> **Material provided**
────────────────────
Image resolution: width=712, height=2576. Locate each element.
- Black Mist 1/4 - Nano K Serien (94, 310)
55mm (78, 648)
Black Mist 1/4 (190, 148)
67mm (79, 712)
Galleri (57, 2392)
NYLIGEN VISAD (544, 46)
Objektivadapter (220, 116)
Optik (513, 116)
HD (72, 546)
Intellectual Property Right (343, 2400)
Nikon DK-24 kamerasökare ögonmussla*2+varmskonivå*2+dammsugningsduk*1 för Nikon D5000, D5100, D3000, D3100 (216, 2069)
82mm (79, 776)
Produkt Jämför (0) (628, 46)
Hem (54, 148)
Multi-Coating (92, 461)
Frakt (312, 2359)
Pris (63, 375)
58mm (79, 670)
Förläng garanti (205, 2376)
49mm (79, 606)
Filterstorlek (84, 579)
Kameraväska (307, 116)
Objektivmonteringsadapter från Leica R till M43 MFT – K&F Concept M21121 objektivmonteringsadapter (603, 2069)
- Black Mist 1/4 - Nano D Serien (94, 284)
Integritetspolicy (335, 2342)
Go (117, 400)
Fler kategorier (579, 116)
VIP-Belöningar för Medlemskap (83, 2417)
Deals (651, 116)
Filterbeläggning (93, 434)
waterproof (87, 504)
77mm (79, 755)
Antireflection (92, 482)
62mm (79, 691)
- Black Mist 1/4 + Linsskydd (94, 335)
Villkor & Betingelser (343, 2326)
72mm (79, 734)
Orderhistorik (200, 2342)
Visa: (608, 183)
────────────────────
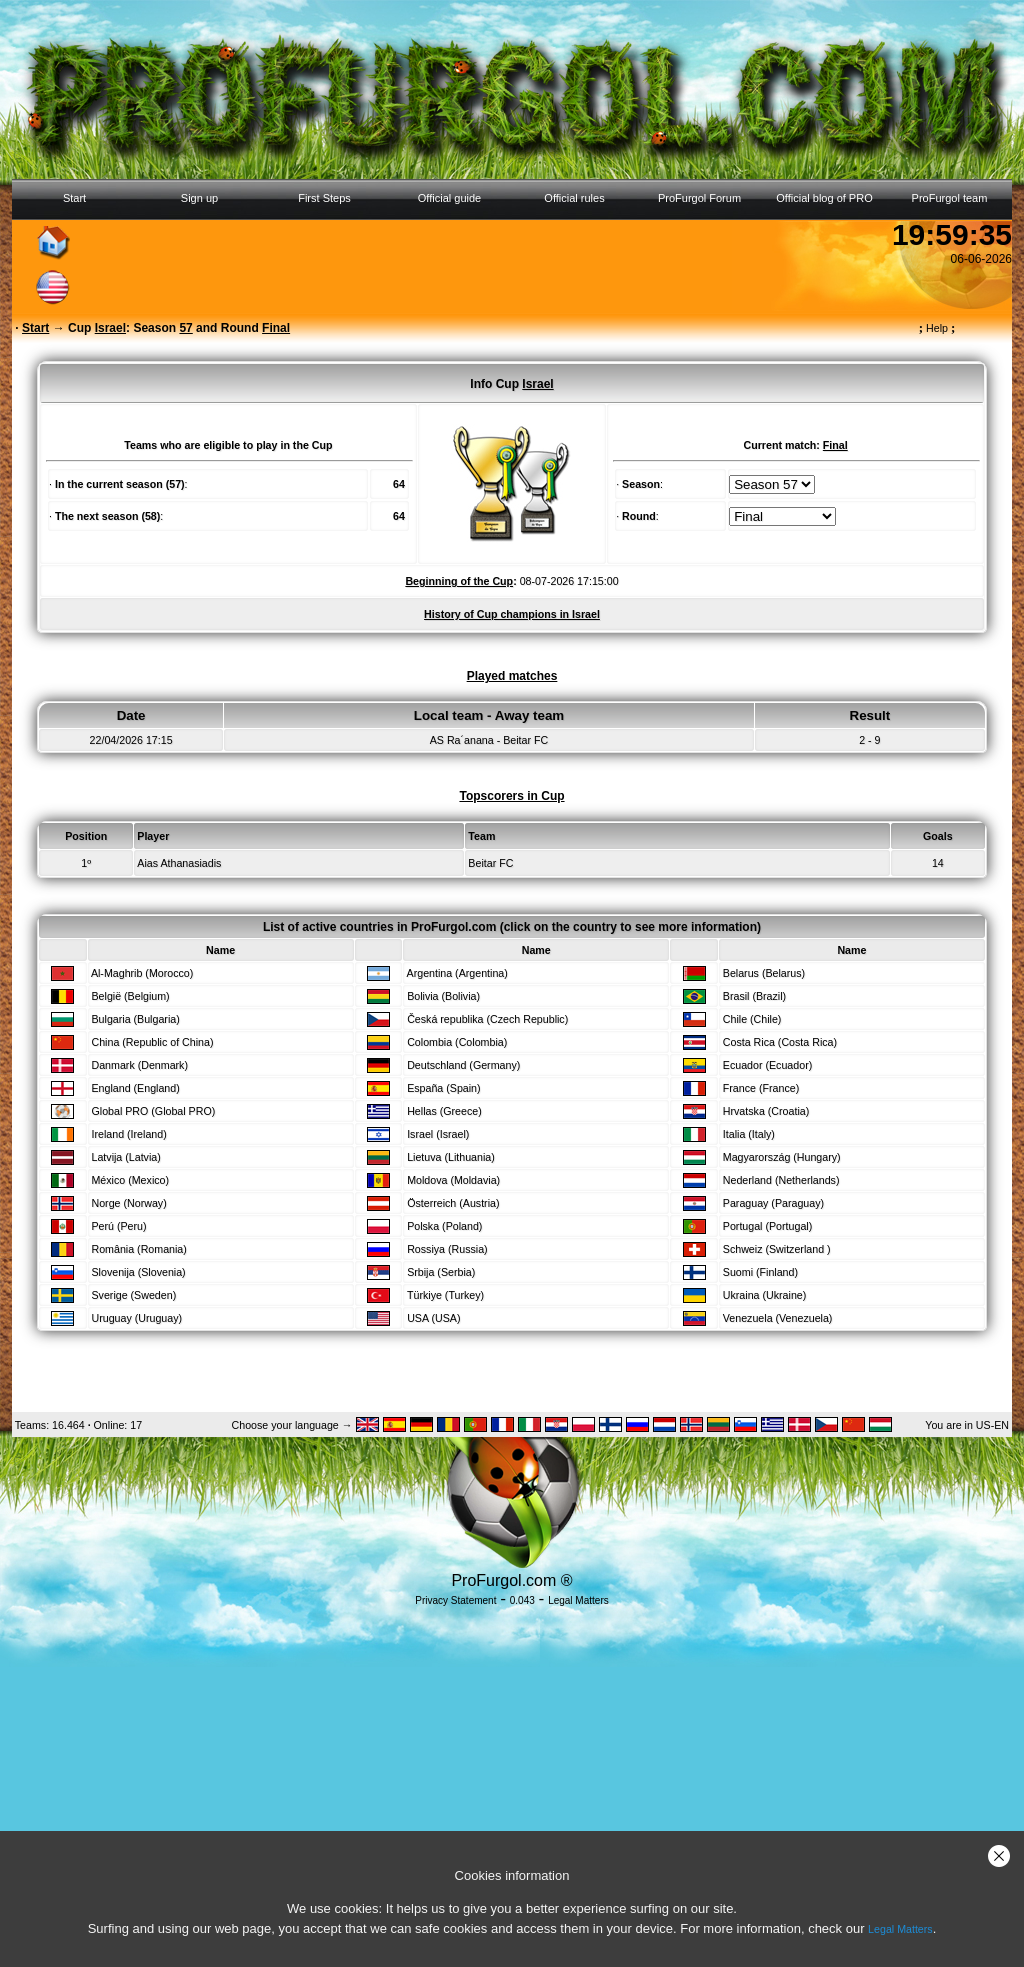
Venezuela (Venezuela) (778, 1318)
────────────────────
> **Task requirements**
Quote the entries word for word, starting at the line that contains "Image resolution: width=712, height=2576." and ending at the line that contains "Orderhistorik (200, 2342)", with both of those lines included.

> **Answer below**
Image resolution: width=712, height=2576. Locate each element.
- Black Mist 1/4 - Nano K Serien (94, 310)
55mm (78, 648)
Black Mist 1/4 (190, 148)
67mm (79, 712)
Galleri (57, 2392)
NYLIGEN VISAD (544, 46)
Objektivadapter (220, 116)
Optik (513, 116)
HD (72, 546)
Intellectual Property Right (343, 2400)
Nikon DK-24 kamerasökare ögonmussla*2+varmskonivå*2+dammsugningsduk*1 för Nikon D5000, D5100, D3000, D3100 (216, 2069)
82mm (79, 776)
Produkt Jämför (0) (628, 46)
Hem (54, 148)
Multi-Coating (92, 461)
Frakt (312, 2359)
Pris (63, 375)
58mm (79, 670)
Förläng garanti (205, 2376)
49mm (79, 606)
Filterstorlek (84, 579)
Kameraväska (307, 116)
Objektivmonteringsadapter från Leica R till M43 MFT – K&F Concept M21121 objektivmonteringsadapter (603, 2069)
- Black Mist 1/4 - Nano D Serien (94, 284)
Integritetspolicy (335, 2342)
Go (117, 400)
Fler kategorier (579, 116)
VIP-Belöningar för Medlemskap (83, 2417)
Deals (651, 116)
Filterbeläggning (93, 434)
waterproof (87, 504)
77mm (79, 755)
Antireflection (92, 482)
62mm (79, 691)
- Black Mist 1/4 + Linsskydd (94, 335)
Villkor & Betingelser (343, 2326)
72mm (79, 734)
Orderhistorik (200, 2342)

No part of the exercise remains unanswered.